Schuhdesaster am Gäbris

Schuhdesaster am Gäbris

Berggasthaus Gäbris: Der Schnürsenkel schliesst den Sohlenspalt ein bisschen.

Schuhdesaster am Gäbris

Ein Königreich für ein Paar Schneeschuhe!

Im Appenzellerland liegt derzeit wirklich viel Schnee. Gestern kämpften wir uns zuerst zur Hohen Buche hinauf, dann weiter zum Gäbris; warum wir keine Schneeschuhe dabei hatten, dazu morgen mehr. Die Stapferei und Waterei war jedenfalls ein Abenteuer. Und brutal anstrengend. Oben auf 1246 Metern waren meine Winterwanderschuhe bis oben voll mit Pflotsch. Es spielte keine Rolle.
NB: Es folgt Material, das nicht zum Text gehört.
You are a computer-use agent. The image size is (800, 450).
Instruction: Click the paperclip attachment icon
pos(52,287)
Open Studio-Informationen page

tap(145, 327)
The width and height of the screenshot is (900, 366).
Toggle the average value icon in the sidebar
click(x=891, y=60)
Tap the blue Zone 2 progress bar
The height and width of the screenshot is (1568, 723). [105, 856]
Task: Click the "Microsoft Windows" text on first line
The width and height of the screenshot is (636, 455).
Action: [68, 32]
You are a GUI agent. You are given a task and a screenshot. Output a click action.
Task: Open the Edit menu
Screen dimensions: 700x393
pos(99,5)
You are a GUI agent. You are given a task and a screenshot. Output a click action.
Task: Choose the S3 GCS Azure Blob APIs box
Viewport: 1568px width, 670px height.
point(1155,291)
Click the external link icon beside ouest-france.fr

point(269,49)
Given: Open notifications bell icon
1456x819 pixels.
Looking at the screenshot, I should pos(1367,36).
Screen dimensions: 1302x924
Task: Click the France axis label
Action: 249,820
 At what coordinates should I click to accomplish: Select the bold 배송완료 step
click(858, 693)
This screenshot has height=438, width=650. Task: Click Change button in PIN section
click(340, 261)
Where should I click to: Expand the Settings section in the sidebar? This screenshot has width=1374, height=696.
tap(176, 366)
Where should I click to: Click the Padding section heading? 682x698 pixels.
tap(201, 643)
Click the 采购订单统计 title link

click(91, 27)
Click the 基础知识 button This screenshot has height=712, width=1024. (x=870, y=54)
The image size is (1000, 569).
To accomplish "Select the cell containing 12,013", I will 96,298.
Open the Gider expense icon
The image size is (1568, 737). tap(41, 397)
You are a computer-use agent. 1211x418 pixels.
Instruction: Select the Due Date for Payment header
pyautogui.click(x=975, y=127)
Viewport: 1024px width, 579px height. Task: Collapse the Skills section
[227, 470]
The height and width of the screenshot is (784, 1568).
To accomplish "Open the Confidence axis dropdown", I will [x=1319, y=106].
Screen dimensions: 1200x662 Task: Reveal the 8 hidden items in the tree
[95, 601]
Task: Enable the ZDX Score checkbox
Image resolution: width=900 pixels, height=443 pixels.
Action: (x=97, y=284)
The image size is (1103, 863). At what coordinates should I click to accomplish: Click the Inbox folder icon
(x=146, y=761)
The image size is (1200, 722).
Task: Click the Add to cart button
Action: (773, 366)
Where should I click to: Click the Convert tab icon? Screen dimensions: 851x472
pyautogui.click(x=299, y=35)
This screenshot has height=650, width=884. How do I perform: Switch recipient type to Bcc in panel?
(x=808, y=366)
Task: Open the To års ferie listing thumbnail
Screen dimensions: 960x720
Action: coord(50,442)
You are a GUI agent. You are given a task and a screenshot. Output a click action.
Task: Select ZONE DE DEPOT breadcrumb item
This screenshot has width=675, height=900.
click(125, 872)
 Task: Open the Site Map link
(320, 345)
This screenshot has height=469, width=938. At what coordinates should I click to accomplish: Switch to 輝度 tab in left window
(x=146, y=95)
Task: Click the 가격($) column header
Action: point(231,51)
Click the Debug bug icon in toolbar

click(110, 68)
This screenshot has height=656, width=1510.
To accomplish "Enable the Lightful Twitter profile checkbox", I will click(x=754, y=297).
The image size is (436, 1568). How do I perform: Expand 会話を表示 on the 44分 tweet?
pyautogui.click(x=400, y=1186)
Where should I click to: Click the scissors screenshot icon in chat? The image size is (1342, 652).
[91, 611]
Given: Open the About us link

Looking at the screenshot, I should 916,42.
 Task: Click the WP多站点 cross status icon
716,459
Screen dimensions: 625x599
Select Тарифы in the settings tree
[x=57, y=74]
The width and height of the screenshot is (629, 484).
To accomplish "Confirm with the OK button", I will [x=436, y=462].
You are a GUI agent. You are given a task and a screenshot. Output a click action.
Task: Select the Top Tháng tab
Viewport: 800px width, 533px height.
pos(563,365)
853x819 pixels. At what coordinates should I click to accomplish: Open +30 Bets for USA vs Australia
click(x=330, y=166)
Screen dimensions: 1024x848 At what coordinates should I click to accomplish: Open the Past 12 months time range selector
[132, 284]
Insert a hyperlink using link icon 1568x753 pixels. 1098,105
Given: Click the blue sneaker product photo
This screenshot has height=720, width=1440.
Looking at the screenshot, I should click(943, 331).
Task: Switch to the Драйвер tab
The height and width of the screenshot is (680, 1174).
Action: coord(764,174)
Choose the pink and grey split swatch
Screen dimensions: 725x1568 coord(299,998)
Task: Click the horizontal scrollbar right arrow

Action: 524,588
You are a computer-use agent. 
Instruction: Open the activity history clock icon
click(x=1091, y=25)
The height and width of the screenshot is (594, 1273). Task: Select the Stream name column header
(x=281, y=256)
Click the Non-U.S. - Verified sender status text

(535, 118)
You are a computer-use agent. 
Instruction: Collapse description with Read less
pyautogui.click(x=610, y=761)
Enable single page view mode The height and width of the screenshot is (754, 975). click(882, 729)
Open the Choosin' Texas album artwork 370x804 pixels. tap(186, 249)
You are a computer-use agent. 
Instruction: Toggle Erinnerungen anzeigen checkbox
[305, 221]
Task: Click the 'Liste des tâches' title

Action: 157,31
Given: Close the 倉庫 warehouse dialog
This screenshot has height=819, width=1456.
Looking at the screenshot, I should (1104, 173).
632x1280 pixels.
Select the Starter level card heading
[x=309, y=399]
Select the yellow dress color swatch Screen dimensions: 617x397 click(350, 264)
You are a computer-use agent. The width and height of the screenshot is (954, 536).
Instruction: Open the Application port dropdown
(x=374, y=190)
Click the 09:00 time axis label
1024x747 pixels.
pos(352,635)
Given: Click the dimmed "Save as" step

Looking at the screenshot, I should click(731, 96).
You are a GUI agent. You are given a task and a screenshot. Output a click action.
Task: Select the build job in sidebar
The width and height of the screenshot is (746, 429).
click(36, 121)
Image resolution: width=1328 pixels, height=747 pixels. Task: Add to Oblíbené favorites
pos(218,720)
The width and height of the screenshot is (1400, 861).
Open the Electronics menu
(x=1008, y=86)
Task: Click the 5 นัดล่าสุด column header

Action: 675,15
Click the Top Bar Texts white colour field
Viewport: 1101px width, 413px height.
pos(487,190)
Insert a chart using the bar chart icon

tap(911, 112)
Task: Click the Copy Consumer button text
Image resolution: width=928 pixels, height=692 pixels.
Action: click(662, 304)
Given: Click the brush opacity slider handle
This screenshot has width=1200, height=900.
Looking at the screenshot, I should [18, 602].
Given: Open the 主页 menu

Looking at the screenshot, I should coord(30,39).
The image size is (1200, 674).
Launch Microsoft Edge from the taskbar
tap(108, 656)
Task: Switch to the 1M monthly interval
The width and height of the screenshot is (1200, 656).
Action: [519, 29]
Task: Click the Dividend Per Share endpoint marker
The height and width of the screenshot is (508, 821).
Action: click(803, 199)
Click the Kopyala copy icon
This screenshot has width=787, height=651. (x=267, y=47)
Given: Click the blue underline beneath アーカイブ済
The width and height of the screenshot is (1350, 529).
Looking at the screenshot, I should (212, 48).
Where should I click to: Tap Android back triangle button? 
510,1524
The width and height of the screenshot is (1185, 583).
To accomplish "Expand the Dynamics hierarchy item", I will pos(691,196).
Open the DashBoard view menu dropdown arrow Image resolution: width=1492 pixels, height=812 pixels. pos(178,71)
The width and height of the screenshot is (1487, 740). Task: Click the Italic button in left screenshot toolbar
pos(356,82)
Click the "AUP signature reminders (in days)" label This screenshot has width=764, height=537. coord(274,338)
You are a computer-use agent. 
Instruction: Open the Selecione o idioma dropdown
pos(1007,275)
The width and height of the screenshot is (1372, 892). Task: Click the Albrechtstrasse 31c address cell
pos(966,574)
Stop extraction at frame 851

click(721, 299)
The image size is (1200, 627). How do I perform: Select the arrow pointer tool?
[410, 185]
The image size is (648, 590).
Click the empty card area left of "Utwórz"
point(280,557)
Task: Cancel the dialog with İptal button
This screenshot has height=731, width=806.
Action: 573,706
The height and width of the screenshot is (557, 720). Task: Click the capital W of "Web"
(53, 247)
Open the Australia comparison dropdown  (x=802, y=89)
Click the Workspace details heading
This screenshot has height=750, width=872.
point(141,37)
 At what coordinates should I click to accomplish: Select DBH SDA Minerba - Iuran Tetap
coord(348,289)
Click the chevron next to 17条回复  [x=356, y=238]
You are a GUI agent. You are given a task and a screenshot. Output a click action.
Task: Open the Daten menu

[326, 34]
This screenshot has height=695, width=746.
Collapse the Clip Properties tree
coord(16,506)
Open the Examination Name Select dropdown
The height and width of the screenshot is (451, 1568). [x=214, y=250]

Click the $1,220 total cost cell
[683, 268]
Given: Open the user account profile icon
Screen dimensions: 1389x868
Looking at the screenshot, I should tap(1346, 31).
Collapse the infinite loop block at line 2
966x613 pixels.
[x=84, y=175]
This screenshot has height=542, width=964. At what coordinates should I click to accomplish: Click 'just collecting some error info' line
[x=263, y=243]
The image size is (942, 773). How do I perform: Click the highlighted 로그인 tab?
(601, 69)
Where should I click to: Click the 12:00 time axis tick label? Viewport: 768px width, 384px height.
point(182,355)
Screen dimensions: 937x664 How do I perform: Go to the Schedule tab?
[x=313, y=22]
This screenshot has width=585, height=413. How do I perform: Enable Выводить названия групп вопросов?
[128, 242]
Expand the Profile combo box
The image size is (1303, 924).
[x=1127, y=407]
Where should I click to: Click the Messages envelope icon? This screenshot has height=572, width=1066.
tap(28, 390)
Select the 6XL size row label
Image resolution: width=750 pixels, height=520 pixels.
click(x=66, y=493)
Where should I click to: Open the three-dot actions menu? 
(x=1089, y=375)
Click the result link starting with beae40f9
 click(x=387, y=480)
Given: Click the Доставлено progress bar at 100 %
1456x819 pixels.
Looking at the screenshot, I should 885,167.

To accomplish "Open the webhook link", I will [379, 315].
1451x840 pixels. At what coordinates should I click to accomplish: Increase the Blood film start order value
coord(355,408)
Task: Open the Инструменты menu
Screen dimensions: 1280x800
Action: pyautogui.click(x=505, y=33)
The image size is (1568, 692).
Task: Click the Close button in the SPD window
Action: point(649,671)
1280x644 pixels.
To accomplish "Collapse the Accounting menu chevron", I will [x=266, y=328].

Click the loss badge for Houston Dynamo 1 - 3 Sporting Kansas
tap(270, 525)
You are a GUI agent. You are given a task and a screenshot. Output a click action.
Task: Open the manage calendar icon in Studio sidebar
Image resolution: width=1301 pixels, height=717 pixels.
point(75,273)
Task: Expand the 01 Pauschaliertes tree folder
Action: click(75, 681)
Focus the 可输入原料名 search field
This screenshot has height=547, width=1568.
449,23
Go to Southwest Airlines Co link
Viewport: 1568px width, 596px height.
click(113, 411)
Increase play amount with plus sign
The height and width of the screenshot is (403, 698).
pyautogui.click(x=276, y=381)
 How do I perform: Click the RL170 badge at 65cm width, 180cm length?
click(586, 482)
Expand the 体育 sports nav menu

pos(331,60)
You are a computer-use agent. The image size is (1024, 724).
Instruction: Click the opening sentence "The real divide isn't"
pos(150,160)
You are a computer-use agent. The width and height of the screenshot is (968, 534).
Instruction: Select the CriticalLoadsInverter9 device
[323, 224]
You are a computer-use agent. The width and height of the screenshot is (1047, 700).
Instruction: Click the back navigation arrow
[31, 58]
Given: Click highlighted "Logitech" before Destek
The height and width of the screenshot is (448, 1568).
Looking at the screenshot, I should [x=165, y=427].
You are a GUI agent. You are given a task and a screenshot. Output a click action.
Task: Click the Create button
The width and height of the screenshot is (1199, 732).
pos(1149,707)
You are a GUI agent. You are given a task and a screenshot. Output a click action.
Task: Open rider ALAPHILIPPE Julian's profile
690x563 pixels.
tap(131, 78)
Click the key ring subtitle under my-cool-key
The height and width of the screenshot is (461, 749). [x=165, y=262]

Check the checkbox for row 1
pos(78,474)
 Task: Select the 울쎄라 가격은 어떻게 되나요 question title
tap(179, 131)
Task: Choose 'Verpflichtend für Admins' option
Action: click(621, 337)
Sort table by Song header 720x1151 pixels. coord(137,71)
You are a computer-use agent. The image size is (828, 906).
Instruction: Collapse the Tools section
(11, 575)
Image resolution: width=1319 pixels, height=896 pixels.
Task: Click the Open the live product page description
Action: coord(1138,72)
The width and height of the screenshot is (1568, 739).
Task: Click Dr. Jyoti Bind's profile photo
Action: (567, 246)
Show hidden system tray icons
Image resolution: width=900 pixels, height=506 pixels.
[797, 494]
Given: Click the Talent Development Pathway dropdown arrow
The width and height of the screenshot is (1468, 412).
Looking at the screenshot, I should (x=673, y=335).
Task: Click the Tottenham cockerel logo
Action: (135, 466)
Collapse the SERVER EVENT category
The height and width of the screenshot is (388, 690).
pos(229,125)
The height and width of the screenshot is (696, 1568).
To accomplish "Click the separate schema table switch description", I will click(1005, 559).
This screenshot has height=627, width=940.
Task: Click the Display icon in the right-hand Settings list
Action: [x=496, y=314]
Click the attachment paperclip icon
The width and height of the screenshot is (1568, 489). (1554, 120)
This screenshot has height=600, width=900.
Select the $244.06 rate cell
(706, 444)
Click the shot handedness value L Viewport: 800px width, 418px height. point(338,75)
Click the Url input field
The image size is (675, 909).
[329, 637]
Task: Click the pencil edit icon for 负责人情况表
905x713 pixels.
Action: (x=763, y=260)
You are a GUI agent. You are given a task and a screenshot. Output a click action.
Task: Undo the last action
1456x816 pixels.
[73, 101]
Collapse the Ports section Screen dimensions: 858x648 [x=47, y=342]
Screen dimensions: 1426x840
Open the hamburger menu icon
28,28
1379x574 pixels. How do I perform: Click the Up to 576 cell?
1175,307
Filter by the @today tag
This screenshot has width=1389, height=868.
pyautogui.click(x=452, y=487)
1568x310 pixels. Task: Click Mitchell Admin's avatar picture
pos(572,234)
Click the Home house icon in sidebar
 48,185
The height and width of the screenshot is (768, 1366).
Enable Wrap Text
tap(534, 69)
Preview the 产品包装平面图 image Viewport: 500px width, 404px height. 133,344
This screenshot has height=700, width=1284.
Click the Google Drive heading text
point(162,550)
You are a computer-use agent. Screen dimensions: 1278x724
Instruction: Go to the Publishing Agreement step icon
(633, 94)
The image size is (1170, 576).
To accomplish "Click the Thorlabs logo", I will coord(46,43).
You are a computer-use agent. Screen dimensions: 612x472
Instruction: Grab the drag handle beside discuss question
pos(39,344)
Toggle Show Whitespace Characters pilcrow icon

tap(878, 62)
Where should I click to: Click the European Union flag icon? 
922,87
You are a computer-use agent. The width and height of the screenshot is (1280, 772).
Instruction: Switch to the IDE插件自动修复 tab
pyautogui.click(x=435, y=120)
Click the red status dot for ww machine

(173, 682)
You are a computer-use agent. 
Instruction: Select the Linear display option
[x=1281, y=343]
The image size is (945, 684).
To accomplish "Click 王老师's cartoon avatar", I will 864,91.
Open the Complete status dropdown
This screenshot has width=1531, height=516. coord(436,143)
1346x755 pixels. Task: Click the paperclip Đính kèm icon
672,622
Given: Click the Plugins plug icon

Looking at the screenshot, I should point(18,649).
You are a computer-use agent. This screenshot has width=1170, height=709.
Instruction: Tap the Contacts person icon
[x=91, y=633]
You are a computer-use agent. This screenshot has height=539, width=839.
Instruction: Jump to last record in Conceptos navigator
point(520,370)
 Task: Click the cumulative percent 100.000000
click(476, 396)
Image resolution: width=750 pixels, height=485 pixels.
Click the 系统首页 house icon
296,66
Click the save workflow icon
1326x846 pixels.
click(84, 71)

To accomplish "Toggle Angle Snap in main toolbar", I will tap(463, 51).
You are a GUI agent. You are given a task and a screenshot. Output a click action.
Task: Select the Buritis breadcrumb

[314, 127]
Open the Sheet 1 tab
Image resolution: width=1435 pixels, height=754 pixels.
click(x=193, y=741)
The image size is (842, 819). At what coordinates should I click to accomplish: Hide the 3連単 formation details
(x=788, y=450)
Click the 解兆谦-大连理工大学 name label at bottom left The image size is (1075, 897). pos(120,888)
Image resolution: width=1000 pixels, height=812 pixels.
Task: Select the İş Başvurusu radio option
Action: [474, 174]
Denn bereits nach 40 Minuten hatte sich an beiden Schuhen, vor allem am linken, die Sohlen zu lösen begonnen. Grosse Stücke Gummi fielen ab. Die Schuhe, die ich heuer zum ersten Mal benutzte und die so circa vier Jahre alt sind, leckten also ohnehin. Im Gäbris-Berggasthaus schnürte ich die offenen Stellen behelfsmässig zu. Das nützte ein bisschen. Aber die nassen Füsse, die hatte ich bis zuhause; dies umso mehr, als es auf dem Weg hinab nach Gais zu regnen begann. In der S-Bahn von Winterthur nach Zürich-Stadelhofen bildete sich unter mir ein Rinnsal. Es sah aus, als sei ich inkontinent.